Biblical characters fall into two main kinds: people who are legendary, and have no insides, like mobile statues; and supernatural beings, whose bodies are mere simulacra, and have no 'lives' in the human sense at all (in The Library of Babel, Borges quips about 'the autobiographies of archangels'). You have to rewrite the Bible, like Robert Graves in King Jesus, in order to deal with them. In contrast, Herod Antipas and Herodias were historical characters: we know something about them, apart from their brief appearances in the New Testament (Antipas puts John the Baptist to death at the instigation of Salome and Herodias, and later turns up during the last days of Jesus). We even know something about their end. Antipas was banished to Gaul by Caligula, who suspected him of plotting rebellion, and was voluntarily accompanied there by his wife Herodias. They never returned to the Holy Land. This, by the way, is evidence that the Herod family was not always wildly dysfunctional. But where else in the Bible can one find literary inspiration? I've written a short story about 'life' in the Heavenly City called The Crystalline Piazza (the title story of my recently published collection), but that's a treatment of a Biblical idea rather than a Biblical tale. Nevertheless, I still have hope that inspiration lies there, in some tiny seed, perhaps consisting of a single verse.
In conclusion, let's just remind ourselves of how little Flaubert's story was based upon:
3. For Herod had laid hold on John, and bound him, and put him in prison for Herodias' sake, his brother Philip's wife.(Matthew 14:3-11)
4. For John said unto him, It is not lawful for thee to have her.
5. And when he would have put him to death, he feared the multitude, because they counted him as a prophet.
6. But when Herod's birthday was kept, the daughter of Herodias danced before them, and pleased Herod.
7. Whereupon he promised with an oath to give her whatsoever she would ask.
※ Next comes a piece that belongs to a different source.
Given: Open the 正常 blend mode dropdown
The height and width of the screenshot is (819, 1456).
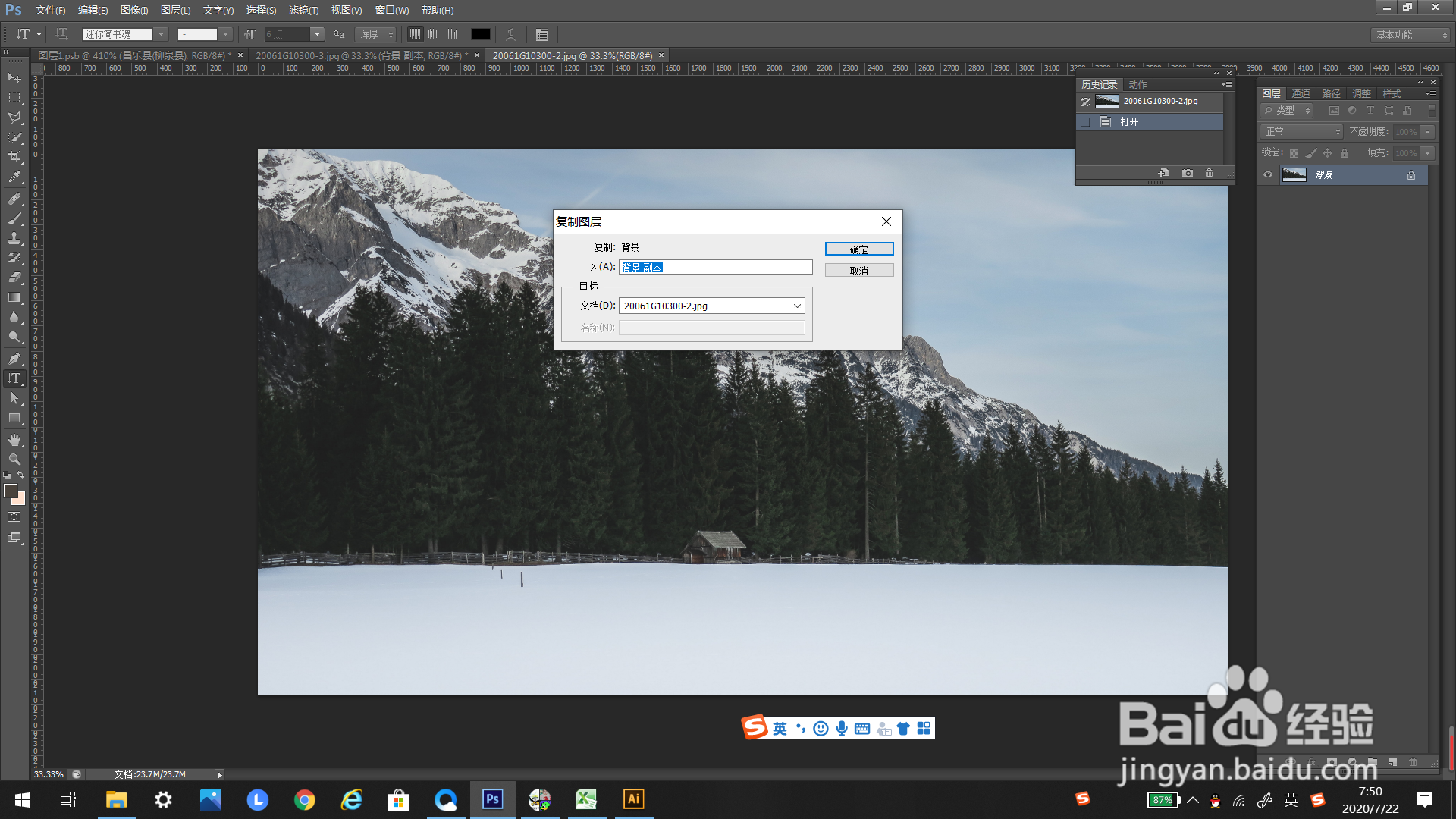Looking at the screenshot, I should [x=1302, y=132].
8. And she, being before instructed of her mother, said, Give me here John Baptist's head in a charger.
9. And the king was sorry: nevertheless for the oath's sake, and them which sat with him at meat, he commanded it to be given her.
10. And he sent, and beheaded John in the prison.
11. And his head was brought in a charger, and given to the damsel: and she brought it to her mother.